A little bird whispered in my ear that someone is working on a PD 
browser plugin. I can neither confirm nor deny these rumors, but I'm 
curious how it would take externals into account.

I honestly think that the simplest way to get a web-active PD patch 
would be to make a front end in Proce55ing, Java, Flash or with some 
database function like PHP. The patch would run on the server, and the 
browser client coudl communicate with it and stream the results back as 
an ogg, mp3 or mpeg.

Have a look at Al-Jwarizmi/Gollum for an example of this kind of usage. 
It provides a web front end for a PDP/PiDiP video stream mixer:

http://www.hackitectura.net/aljwarizmi/screenshots.php

[Used to run live here: http://gollum.artefacte.org/ Maybe it's down???]

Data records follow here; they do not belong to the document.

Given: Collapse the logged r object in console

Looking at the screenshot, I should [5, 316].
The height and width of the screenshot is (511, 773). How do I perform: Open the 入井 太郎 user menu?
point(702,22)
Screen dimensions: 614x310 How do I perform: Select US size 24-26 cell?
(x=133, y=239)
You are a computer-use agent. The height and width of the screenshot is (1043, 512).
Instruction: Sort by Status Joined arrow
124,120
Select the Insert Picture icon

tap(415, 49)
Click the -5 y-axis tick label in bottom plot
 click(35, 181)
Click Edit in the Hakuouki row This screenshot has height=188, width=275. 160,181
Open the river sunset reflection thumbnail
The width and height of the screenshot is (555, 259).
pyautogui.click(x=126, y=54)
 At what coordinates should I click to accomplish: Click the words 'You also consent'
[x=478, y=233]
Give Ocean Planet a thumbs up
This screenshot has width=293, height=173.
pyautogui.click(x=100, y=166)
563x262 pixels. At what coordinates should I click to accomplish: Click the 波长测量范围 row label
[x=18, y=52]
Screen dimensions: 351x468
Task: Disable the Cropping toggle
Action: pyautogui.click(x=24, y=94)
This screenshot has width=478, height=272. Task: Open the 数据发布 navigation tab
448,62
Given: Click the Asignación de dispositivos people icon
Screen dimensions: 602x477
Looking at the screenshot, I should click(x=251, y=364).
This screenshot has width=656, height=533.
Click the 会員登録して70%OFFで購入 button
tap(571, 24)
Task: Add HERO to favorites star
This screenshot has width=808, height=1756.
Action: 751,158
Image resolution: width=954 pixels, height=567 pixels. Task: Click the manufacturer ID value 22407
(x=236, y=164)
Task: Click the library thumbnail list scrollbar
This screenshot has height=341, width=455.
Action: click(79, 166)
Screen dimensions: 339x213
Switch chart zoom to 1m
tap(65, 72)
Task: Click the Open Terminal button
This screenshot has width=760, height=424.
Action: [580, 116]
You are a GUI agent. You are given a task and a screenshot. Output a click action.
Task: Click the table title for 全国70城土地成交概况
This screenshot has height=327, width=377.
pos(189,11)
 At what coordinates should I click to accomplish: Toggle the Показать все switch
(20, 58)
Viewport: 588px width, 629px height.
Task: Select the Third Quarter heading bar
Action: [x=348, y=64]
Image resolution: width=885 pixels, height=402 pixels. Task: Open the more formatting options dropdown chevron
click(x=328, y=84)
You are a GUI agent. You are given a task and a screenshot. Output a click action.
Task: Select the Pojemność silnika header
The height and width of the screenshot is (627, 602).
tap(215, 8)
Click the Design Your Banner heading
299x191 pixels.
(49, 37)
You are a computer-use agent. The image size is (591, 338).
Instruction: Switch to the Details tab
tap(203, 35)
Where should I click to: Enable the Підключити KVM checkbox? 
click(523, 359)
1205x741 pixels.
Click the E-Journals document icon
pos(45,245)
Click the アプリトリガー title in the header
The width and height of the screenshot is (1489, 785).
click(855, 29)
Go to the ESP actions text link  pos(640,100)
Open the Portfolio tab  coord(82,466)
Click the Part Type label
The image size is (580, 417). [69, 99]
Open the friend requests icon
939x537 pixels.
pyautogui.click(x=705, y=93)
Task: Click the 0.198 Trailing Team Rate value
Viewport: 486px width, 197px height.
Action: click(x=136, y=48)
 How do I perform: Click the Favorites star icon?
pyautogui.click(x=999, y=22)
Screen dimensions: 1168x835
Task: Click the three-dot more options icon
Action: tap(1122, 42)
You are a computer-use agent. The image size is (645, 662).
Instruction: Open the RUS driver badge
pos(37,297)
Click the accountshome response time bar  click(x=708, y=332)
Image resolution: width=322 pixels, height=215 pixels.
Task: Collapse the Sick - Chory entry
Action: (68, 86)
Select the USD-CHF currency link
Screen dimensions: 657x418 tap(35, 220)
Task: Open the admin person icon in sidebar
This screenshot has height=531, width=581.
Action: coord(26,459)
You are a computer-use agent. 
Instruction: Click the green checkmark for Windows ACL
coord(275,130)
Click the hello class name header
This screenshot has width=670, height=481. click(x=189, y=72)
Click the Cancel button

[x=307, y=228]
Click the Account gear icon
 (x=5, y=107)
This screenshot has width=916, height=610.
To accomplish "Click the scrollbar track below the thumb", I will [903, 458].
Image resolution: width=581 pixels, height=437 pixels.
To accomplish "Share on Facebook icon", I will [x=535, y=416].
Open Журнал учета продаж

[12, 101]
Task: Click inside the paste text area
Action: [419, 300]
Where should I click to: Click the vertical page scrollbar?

> did you hear of other pd GUIs that don't use the default tcl/tk stuff
> at all but only the pd main engine.

http://crca.ucsd.edu/~jsarlo/gripd/

Also, plenty of people are using Java or other interfaces to run 
SuperCollider because it has a client/server kind of model. So there is 
no reason you couldn't use Java, Flash, Proce55ing, etc locally in the 
same way I described above for the web model for PD as well. The key is 
OSC [Open Sound Control], which allows communication between the clients 
mentioned, and many others [incl. MAX/MSP, Reaktor...]

best,
d.


-- 
derek holzer ::: http://www.umatic.nl
---Oblique Strategy # 2:
"A line has two sides"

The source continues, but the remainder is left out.